We get a capacity from the user, and create an array of size capacity. Then, we keep adding numbers to the array, until we reach the capacity. Then, we print each number in the array.
But our program is limited to a capacity we choose initially.

We can size an array dynamically:

#include <cs50.h>
#include <stdio.h>

int main(void)
{
    // Memory for numbers
    int *numbers = NULL;
    int capacity = 0;

    // Prompt for numbers (until EOF)
    int size = 0;
    while (true)
    {
        // Prompt for number
        int number = get_int("Number: ");

        // Check for EOF
        if (number == INT_MAX)
        {
            break;
        }

        // Check whether enough space for number
        if (size == capacity)
        {
            // Allocate space for number
            int *tmp = realloc(numbers, sizeof(int) * (size + 1));
            if (!tmp)
            {
                if (numbers)
                {
                    free(numbers);
                }
                return 1;
            }
            numbers = tmp;
            capacity++;
        }

        // Add number to list
        numbers[size] = number;
        size++;
    }

    // Print numbers
    printf("\n");
    for (int i = 0; i < size; i++)
    {
        printf("%i\n", numbers[i]);
    }

    // Free memory
    if (numbers)
    {
        free(numbers);
    }
}

We get one number at a time,
First, we initialize a pointer called numbers, but we don’t initialize it yet. We track the capacity of our array, as well as the size of the array so far.
Then, we get one number at a time from the user. get_int will return INT_MAX if we indicate EOF, or “end of file” as the end to our input (control + d in the terminal), so if that happens, we can break out of the loop.
If we’ve reached our capacity for the numbers array, we use realloc to reallocate enough space for an additional integer in the array. We check that realloc returned a pointer that isn’t null, and if not, free the existing numbers array if we have one, and return 1. If we do get enough space, then we can add the new number to the array.
Finally, we can print each number in the array, and free the array. If not, running valgrind ./list1 will show us an error.

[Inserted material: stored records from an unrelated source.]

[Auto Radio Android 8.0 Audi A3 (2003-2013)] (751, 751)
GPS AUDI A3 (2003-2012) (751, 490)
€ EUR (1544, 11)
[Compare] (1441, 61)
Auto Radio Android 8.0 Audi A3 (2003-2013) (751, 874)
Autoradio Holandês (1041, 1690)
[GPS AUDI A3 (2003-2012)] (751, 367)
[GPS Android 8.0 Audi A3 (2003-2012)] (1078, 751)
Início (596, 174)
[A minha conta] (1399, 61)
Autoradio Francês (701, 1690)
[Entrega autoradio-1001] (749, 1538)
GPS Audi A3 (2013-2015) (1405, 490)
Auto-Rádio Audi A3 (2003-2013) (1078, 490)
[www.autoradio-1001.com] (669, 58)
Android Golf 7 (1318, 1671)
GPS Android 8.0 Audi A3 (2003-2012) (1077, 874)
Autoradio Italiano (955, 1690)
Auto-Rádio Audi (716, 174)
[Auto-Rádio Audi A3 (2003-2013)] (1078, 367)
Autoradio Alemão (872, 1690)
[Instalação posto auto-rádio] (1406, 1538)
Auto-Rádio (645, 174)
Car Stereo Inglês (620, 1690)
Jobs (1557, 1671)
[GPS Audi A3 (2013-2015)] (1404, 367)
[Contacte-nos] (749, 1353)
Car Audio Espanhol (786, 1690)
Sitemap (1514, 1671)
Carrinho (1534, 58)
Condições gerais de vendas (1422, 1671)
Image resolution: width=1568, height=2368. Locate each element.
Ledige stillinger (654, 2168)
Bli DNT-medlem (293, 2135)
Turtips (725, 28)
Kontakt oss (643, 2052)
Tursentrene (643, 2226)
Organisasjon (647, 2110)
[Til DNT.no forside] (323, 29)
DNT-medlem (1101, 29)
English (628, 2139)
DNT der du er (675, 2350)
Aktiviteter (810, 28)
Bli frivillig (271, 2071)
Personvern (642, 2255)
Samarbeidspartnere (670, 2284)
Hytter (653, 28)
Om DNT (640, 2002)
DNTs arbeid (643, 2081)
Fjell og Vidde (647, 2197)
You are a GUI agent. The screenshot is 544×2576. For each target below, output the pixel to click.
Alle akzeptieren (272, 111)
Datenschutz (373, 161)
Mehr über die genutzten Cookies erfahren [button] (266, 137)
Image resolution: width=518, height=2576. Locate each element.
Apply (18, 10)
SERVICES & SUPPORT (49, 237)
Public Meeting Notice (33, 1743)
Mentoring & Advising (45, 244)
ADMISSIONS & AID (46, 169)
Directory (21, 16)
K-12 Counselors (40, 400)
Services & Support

Now let’s write the same program, using a linked list:

#include <cs50.h>
#include <stdio.h>

typedef struct node
{
    int number;
    struct node *next;
}
node;

int main(void)
{
    // Memory for numbers
    node *numbers = NULL;

    // Prompt for numbers (until EOF)
    while (true)
    {
        // Prompt for number
        int number = get_int("number: ");

        // Check for EOF
        if (number == INT_MAX)
        {
            break;
        }

The beginning of our program is essentially the same, though we define node at the top of this program.

     // Allocate space for number
     node *n = malloc(sizeof(node));
     if (!n)
     {
         return 1;
     }

     // Add number to list
     n->number = number;
     n->next = NULL;
     if (numbers)
     {
         for (node *ptr = numbers; ptr != NULL; ptr = ptr->next)
         {
             if (!ptr->next)
             {
                 ptr->next = n;
                 break;
             }
         }
     }
     else
     {
         numbers = n;
     }
 }

Now, we allocate enough memory for a new node and point to it with a pointer n. If n was null after we called malloc, then we exit with an error. With the -> syntax, we can follow a pointer to get a variable in a struct, so we store the new number into the node n points to, along with NULL for the next pointer. (If n was a node and not a pointer, we would use the n.number syntax.)
Then, if numbers is a pointer, we create a temporary pointer ptr to follow our linked list. We start with ptr = numbers. Inside our loop, if ptr doesn’t have a next pointer (i.e. it’s the last node in our linked list), we set the next pointer to n and break. Otherwise, our loop continues, and our temporary pointer ptr becomes ptr->next, i.e. we look at the next node.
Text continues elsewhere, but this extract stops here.